Do I Need a Will if I have a Trust?
A simply but very common question we hear from our clients looking to create an estate plan is, "Why do I need a will if I have a trust?" You might be thinking the same thing. If the main reason to have a trust is to avoid probate, then why do I need to have a will as well if a will does not avoid probate? Our recommendation is always, yes, you should have a will even if you have a trust for 3 very important reasons.
One note before we go further, the type of Will we are referring to is a pour-over will. It's similar to a typical last will and testament. In fact, it will even say last will and testament. However, where your distribution would normally be, there will instead be a "pour-over" provision where all your assets are designated to be a part of your trust estate and distributed according to how your trust's distribution is laid out. Essentially, it says all my stuff - furniture, tools in the garage, pictures on the wall - go to my trust over there.
This brings us to the first, and most important, reason for having a will with your trust is that it serves as an essential safety net. Yes, a will does not avoid probate like a trust does. However, you know what also does not avoid probate? Having an asset subject to probate, that is not sheltered or titled into your trust. If an asset, such as real estate, is in your name as an individual, and not the trust, then your family will need to go to probate to pass on that property. In that case, having a pour-over will allows your family to have the judge issue an order to distribute the property to the trust, so that it can then be distributed according to the distribution plan you have there. If you don't have a will, then anything caught outside your trust requiring probate will then be distributed how the probate code says it should - not what you designed in your trust.
Next, the pour-over will is also what provides the legal backing of your successor trustee of your trust also administering your personal items and smaller assets not titled into the trust - your regular checking account or a regular car for example. That is, assets not valued enough to trigger a probate, $166,250 here in California. Keep in mind, this amount will vary by state. You will typically also sign either a schedule or a stand-alone assignment of your property to your trust to ensure all your assets are "in trust" when you pass away. A pour-over will, would essentially function in the say way - your assets not in trust, are to be distributed to your trust at your passing and thus further distributed according to the trust.
In the overwhelming majority of circumstances, these two reasons do not happen, which means your pour-over will never really gets invoked. One reason was a safety net for the rare instance where something goes wrong. The other is legal backing for authority that is rarely ever at issue, that is until someone lawyers up and decides to cause a problem. However, the last reason to have a will with your trust is going to be situation specific but extremely important for those it applies to - nomination of guardians for minor children.

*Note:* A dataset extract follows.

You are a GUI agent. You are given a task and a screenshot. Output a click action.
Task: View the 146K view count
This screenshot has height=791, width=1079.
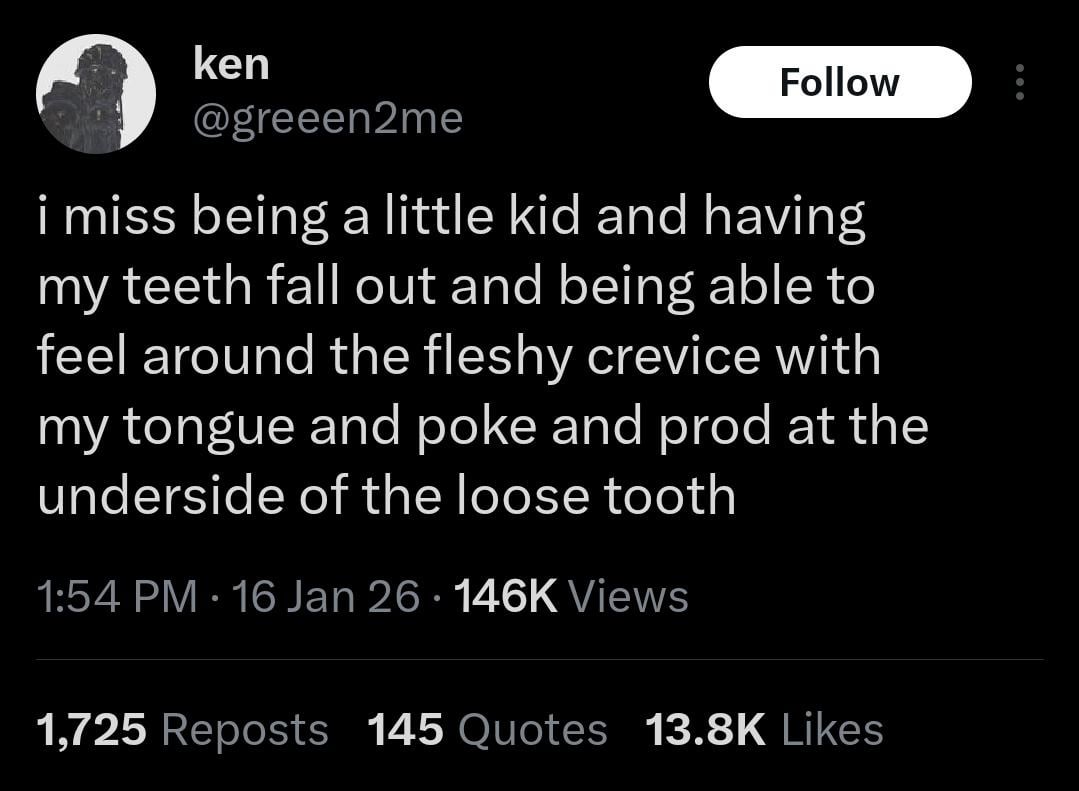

In your will, alongside distribution plans and executor nominations, you will also nominate who you wish to become the guardian of your minor child or children should you pass away prior to them reaching age 18. You can also designate separate guardians for the child's caretaking and their finances, but most folks nominate someone to be the guardian over everything. You cannot do this in your trust. It must be done in your will.
Additionally, and this is something you may have picked up on if you have been listening carefully, this is only a nomination, not a designation. Someone becoming the guardian of a minor child is going to take more than me simply writing down that I think this person should be it. A court will need to be involved and they will need a judge's order to authorize the guardianship. However, your written word will carry great weight should your children be in that situation.
In summary, yes, you should still have a will with your trust. It provides a safety net for assets erroneously left outside the trust and subject to probate after your passing; it gives your successor trustee of your trust authority to administer all your assets; and it is where you can nominate who you wish to become the guardian of any minor children you may have.